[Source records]
********

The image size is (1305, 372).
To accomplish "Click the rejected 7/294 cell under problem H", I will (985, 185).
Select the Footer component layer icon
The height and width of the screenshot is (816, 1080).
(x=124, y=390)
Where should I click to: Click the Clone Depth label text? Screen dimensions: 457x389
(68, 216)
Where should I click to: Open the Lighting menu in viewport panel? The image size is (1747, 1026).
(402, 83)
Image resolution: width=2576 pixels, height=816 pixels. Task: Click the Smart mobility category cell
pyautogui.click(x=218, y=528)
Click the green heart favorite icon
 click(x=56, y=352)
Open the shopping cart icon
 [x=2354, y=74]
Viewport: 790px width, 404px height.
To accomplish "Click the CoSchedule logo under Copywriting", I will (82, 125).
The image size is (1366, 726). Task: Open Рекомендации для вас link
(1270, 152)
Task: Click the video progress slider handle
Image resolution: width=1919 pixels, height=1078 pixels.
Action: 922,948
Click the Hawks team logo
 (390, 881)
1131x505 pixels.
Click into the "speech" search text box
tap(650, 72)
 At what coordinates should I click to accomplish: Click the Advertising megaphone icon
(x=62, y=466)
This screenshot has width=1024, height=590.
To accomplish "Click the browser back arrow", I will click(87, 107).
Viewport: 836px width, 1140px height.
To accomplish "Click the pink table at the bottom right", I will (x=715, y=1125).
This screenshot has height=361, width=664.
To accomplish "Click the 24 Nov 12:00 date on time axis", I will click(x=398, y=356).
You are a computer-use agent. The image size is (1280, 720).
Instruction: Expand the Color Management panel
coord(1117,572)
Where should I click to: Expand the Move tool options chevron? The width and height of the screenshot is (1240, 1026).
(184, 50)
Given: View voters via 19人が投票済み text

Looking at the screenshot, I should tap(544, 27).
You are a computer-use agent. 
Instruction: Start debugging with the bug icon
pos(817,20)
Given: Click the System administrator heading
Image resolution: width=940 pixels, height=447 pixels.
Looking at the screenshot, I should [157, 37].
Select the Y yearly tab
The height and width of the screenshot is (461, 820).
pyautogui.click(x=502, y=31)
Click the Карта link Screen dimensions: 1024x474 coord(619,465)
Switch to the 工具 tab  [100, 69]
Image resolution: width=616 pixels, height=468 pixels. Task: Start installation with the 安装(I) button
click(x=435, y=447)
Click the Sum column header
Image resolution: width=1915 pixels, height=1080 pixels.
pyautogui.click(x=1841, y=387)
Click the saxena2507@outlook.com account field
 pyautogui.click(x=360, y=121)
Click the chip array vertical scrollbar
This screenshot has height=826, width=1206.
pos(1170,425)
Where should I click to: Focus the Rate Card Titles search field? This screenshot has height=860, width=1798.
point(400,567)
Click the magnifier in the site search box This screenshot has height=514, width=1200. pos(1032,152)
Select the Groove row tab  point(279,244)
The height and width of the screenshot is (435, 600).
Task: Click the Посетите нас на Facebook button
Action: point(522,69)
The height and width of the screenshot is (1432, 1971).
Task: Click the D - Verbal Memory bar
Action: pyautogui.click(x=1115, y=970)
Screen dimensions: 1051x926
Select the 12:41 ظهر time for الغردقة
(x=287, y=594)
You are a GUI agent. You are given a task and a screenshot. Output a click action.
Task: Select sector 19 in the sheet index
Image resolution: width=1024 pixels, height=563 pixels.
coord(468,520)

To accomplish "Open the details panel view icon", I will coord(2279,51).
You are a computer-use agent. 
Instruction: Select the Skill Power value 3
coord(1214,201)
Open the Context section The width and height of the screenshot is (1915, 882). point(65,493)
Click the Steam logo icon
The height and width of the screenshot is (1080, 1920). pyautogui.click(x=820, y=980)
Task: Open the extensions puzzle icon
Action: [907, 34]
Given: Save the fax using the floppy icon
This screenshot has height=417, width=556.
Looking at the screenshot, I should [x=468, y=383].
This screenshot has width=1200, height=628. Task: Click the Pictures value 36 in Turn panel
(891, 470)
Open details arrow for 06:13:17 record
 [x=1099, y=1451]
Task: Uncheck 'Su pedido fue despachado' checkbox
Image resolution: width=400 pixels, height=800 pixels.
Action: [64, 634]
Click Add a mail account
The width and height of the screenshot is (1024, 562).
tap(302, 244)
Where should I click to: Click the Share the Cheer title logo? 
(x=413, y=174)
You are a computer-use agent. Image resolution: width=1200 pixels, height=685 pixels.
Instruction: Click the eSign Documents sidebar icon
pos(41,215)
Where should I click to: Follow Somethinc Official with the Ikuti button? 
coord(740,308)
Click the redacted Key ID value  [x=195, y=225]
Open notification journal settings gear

********

[TASK PROMPT]
Return only the part of the records above that opens with the line containing "Screen dimensions: 1051x926" and closes with the line containing "Open the Context", ends included.

[TASK OUTPUT]
Screen dimensions: 1051x926
Select the 12:41 ظهر time for الغردقة
(x=287, y=594)
You are a GUI agent. You are given a task and a screenshot. Output a click action.
Task: Select sector 19 in the sheet index
Image resolution: width=1024 pixels, height=563 pixels.
coord(468,520)

To accomplish "Open the details panel view icon", I will coord(2279,51).
You are a computer-use agent. 
Instruction: Select the Skill Power value 3
coord(1214,201)
Open the Context section The width and height of the screenshot is (1915, 882). point(65,493)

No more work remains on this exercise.